Why It Makes Sense To Shun Hybrid Funds

SEBI norms allow fund houses to offer six variants of hybrid funds. However, most fund houses are active on two variants – aggressive hybrid funds and balanced advantage funds. Both the fund categories have the potential to deliver returns at par with a few categories of equity funds with a higher degree of safety because of their debt exposure; yet these funds have not met the expectations of many investors over the past few years.

Let us look at both these categories one-by-one.

Aggressive hybrid funds

Earlier known as balanced funds, aggressive hybrid funds can invest 65%-80% of their corpus in equity instruments. Over the long term, this category is expected to give returns at par with multicap funds with a lower volatility. The advantage cited is that the debt component (20% to 35% of the portfolio) cushions the fund in a falling equity market. Though the overall portfolio would gain less in a bull equity market, returns are expected to even out by virtue of losing less in a bear market.

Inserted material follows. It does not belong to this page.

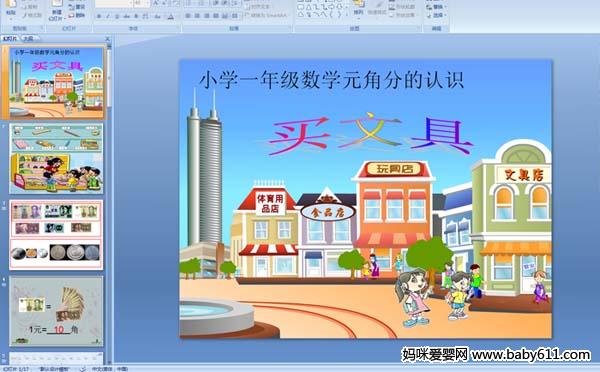Expand the Select dropdown in editing group

[x=435, y=15]
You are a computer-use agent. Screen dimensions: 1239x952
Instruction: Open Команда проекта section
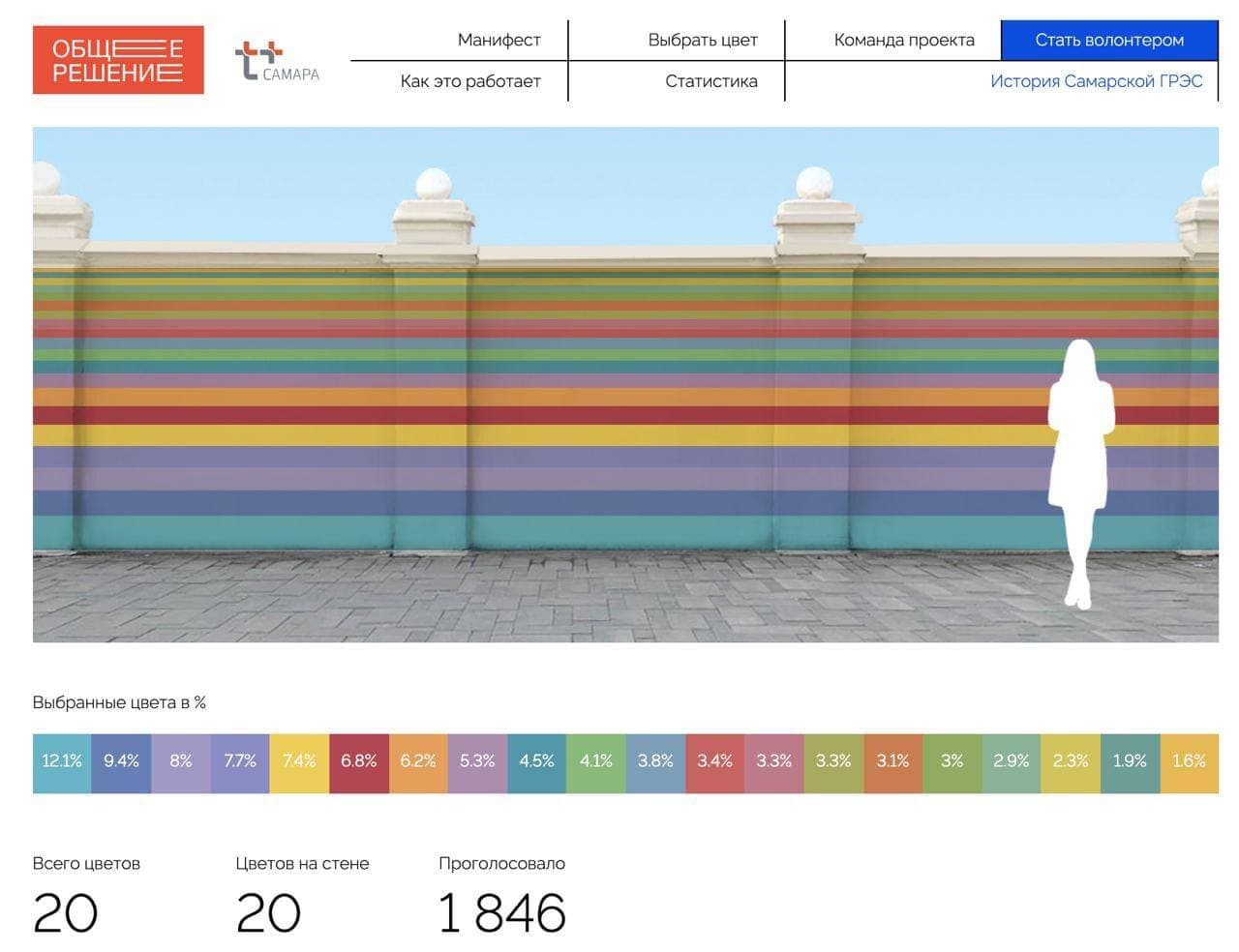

Aggressive hybrid funds category has delivered CAGR of 9.1% in three years and 7.2% in five years as on January 03, 2020. We can compare these funds with multicap funds and ELSS as the fund managers do not have restriction to follow market capitalization in hybrid aggressive funds as well.

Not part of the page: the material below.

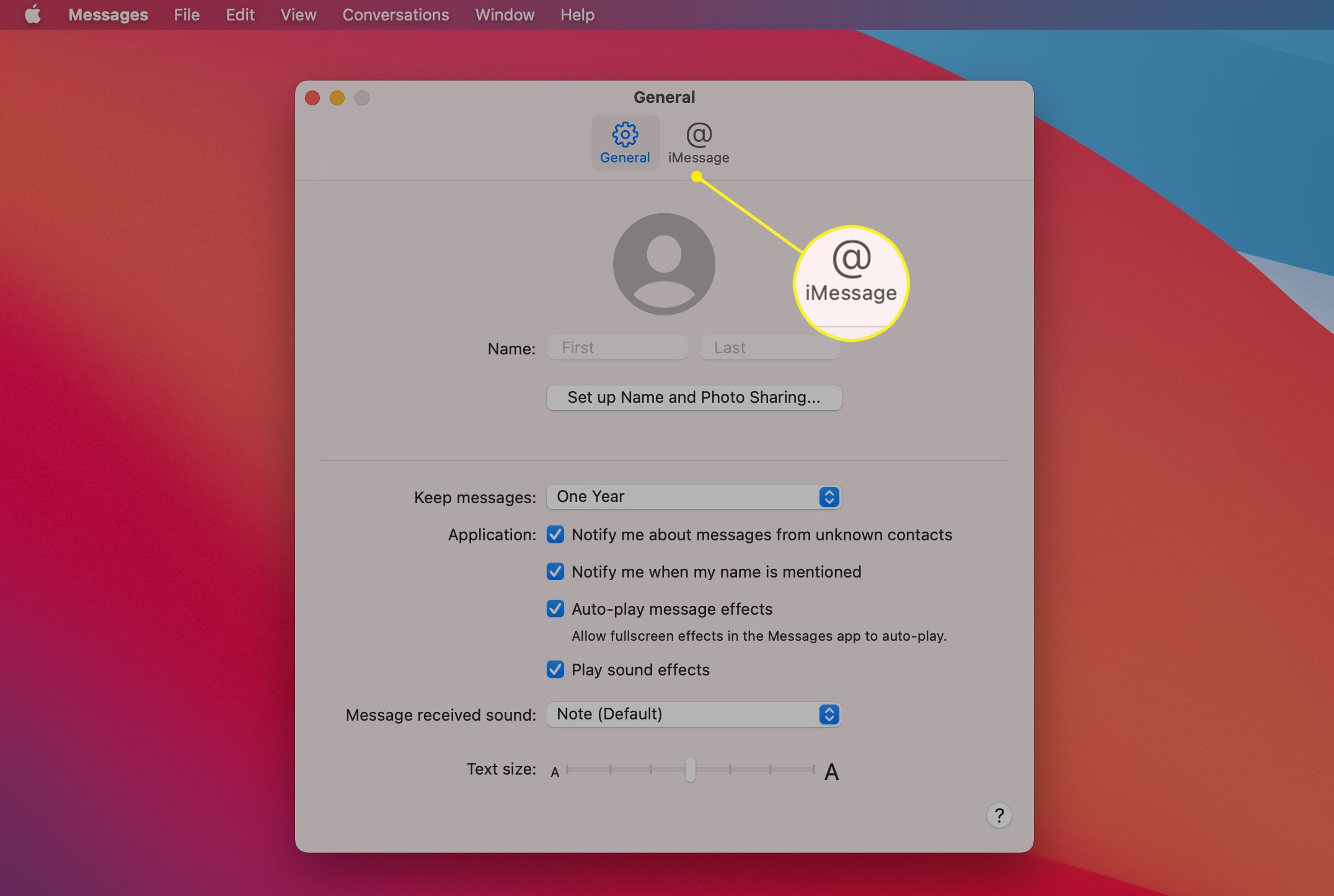This screenshot has width=1334, height=896.
Task: Disable 'Play sound effects' toggle
Action: pyautogui.click(x=555, y=669)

Multicap funds have delivered CAGR of 12% in three years and 8% in five years, higher than aggressive hybrid funds. Similarly, ELSSs have  delivered 11.8% in three years and 8% in five years.

Balanced advantage funds

In BAF, a portion of the equity component, say 80% of the portfolio is hedged by taking contra positions in stocks. The extent of hedging is decided by the fund manager. The difference between hybrid funds and BAF Funds is that in the former, 65% to 80% is in open (i.e. unhedged) equity whereas in BAF, net of hedging i.e. the effective equity exposure is lower. This lower cushions the impact in volatile equity market phases.

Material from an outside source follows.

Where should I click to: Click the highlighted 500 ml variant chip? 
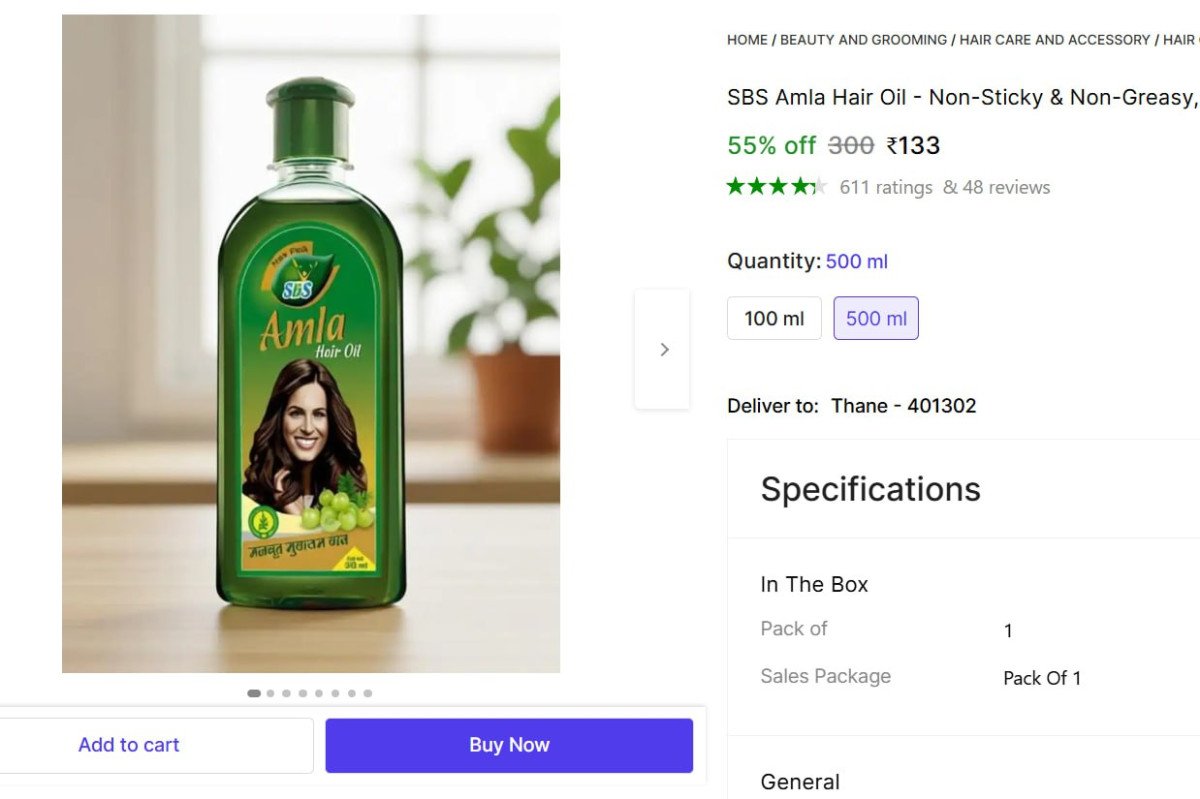click(x=876, y=318)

The CAGR return from a basket of 20 BAF funds is 9.2% and 7% in three years and 5 years respectively. Clearly, the returns are lower than that of multicap funds and ELSS.

Conclusion

Focussed allocation to equity and debt funds has an advantage of simplicity and clarity. Once you decide asset allocation of your clients, you may allocate to large cap / mid cap / small cap in equity, which is not possible with hybrid funds. Similarly, in debt, you may allocate to long duration or short duration depending on your clients risk appetite, which is also not possible with hybrid funds.